## Questions on the material:
a - Reproduce the passage of the GLM-OCR project description below, from "GLM-OCR is a" up to and including "diverse document layouts.".
b - According to the GLM-OCR project description below, what score does the model achieve on OmniDocBench V1.5?

## Excerpted text:
Skip to main content

GLM OCR - Optical Character Recognition powered by GLM

Project description

GLM-OCR

中文阅读

👋 Join our WeChat and Discord community
📖 Check out the GLM-OCR technical report
📍 Use GLM-OCR's API

Model Introduction

GLM-OCR is a multimodal OCR model for complex document understanding, built on the GLM-V encoder–decoder architecture. It introduces Multi-Token Prediction (MTP) loss and stable full-task reinforcement learning to improve training efficiency, recognition accuracy, and generalization. The model integrates the CogViT visual encoder pre-trained on large-scale image–text data, a lightweight cross-modal connector with efficient token downsampling, and a GLM-0.5B language decoder. Combined with a two-stage pipeline of layout analysis and parallel recognition based on PP-DocLayout-V3, GLM-OCR delivers robust and high-quality OCR performance across diverse document layouts.

Key Features

  • State-of-the-Art Performance: Achieves a score of 94.62 on OmniDocBench V1.5, ranking #1 overall, and delivers state-of-the-art results across major document understanding benchmarks, including formula recognition, table recognition, and information extraction.

## Supplied information:
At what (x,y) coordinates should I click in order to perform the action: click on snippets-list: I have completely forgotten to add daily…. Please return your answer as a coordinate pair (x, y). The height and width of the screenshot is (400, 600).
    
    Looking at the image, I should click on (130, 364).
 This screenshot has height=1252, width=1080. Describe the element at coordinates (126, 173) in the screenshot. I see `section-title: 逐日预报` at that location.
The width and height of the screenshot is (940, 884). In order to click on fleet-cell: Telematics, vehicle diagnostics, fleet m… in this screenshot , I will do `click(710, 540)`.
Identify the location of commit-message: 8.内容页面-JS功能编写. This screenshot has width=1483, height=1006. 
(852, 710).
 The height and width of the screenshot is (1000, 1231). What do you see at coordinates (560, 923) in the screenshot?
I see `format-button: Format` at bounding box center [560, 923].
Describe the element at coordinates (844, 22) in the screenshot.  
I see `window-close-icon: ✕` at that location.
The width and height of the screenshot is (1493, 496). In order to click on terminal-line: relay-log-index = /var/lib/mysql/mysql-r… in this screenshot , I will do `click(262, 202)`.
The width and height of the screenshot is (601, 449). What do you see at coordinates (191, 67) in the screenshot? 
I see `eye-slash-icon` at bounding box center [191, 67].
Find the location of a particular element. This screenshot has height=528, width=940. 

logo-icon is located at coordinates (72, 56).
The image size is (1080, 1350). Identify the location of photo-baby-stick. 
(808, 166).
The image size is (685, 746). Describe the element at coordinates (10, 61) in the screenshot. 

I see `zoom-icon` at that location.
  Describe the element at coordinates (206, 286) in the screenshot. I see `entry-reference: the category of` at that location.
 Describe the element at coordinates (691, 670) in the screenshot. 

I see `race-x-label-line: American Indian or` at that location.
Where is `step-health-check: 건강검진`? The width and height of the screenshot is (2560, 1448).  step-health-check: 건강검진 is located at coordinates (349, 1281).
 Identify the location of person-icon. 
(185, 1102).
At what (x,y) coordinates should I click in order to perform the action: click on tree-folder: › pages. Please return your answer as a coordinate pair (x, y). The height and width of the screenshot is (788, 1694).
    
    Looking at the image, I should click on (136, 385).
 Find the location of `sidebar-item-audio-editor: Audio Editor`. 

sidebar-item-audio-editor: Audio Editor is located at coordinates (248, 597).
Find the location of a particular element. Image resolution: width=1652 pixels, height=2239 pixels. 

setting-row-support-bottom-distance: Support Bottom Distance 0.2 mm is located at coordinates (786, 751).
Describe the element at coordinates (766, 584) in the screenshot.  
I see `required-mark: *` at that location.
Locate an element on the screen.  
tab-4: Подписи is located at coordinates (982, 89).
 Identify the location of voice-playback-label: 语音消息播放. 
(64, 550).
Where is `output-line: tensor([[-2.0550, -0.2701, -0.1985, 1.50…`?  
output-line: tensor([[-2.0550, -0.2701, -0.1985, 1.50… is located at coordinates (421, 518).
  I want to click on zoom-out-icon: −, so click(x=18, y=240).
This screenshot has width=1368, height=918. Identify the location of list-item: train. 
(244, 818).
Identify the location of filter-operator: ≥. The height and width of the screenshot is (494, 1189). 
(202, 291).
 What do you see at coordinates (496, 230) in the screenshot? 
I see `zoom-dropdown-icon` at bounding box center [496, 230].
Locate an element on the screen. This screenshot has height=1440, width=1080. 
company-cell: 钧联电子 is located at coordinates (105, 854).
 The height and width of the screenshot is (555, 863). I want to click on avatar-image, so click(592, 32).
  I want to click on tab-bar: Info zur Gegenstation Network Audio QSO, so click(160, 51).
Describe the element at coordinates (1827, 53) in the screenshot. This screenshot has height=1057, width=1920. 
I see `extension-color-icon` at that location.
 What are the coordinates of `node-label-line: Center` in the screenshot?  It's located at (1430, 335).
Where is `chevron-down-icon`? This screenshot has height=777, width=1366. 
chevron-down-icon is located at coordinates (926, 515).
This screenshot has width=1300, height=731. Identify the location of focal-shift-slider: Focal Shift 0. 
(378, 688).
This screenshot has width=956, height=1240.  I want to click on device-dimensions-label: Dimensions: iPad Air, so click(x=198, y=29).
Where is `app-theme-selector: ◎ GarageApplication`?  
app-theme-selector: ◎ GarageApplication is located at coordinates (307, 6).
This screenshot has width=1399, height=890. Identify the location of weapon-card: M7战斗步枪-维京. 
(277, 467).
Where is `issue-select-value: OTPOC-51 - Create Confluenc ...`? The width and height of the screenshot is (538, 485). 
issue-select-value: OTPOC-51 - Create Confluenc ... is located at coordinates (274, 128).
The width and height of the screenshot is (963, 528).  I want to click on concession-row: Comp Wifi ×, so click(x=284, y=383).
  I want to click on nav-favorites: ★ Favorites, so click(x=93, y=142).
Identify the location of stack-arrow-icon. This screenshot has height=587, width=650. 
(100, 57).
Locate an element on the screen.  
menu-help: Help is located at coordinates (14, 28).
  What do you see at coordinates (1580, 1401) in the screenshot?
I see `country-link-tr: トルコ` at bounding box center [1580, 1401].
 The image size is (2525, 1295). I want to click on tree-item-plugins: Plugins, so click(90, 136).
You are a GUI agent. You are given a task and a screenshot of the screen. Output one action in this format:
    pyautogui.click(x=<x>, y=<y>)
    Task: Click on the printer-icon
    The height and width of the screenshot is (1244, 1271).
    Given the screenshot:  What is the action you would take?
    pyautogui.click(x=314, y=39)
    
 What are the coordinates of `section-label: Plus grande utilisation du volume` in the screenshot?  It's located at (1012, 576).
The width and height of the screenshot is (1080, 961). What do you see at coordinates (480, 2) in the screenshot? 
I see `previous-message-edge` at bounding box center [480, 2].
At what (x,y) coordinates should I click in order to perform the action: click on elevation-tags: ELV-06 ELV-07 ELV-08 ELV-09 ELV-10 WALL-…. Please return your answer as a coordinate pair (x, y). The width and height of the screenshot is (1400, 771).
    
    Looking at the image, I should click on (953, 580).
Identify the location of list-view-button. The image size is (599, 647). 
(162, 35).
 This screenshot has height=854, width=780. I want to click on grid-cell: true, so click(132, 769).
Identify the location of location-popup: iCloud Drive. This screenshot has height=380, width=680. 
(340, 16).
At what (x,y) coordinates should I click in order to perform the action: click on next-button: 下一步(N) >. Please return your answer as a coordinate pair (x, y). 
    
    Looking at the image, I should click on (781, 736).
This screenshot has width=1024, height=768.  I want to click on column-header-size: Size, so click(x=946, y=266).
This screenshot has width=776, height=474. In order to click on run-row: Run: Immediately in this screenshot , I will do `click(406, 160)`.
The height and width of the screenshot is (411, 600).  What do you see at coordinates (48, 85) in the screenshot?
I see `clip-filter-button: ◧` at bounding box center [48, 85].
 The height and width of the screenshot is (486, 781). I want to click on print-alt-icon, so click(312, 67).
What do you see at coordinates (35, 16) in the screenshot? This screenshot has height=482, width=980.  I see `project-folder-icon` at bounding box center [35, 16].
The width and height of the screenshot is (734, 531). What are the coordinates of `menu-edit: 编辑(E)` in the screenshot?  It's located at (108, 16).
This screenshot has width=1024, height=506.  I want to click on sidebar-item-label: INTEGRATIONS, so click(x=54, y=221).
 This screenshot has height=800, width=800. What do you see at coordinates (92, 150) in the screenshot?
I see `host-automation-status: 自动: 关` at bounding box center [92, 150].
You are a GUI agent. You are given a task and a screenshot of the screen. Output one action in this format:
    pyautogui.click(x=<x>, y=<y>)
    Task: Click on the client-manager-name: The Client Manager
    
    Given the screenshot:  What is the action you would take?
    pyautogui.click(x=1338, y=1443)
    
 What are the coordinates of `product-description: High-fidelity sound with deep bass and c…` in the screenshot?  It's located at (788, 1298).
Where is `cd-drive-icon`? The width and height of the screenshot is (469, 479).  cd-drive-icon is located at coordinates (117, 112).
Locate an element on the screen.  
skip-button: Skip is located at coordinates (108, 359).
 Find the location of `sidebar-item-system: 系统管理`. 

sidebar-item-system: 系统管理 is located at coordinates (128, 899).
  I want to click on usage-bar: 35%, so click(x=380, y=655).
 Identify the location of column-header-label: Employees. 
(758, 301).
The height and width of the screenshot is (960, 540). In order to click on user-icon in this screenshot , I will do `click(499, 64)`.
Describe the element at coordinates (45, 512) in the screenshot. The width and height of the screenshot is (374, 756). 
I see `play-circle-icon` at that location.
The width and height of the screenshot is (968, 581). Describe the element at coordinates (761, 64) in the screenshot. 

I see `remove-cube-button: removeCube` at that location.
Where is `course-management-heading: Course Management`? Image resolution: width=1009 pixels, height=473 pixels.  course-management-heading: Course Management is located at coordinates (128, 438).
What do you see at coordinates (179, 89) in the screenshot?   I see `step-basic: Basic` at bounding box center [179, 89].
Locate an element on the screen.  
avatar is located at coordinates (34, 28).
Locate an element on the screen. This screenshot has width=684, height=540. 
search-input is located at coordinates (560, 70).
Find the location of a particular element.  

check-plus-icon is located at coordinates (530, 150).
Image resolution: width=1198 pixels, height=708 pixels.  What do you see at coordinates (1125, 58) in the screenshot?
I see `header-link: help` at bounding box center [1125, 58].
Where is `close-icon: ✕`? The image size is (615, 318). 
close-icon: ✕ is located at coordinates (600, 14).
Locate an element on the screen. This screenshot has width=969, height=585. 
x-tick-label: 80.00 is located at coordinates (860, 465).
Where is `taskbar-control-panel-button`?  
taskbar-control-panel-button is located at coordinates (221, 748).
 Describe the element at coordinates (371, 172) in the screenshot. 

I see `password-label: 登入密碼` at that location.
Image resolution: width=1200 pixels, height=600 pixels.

## Exercise answers:
a -
GLM-OCR is a multimodal OCR model for complex document understanding, built on the GLM-V encoder–decoder architecture. It introduces Multi-Token Prediction (MTP) loss and stable full-task reinforcement learning to improve training efficiency, recognition accuracy, and generalization. The model integrates the CogViT visual encoder pre-trained on large-scale image–text data, a lightweight cross-modal connector with efficient token downsampling, and a GLM-0.5B language decoder. Combined with a two-stage pipeline of layout analysis and parallel recognition based on PP-DocLayout-V3, GLM-OCR delivers robust and high-quality OCR performance across diverse document layouts.

b - 94.62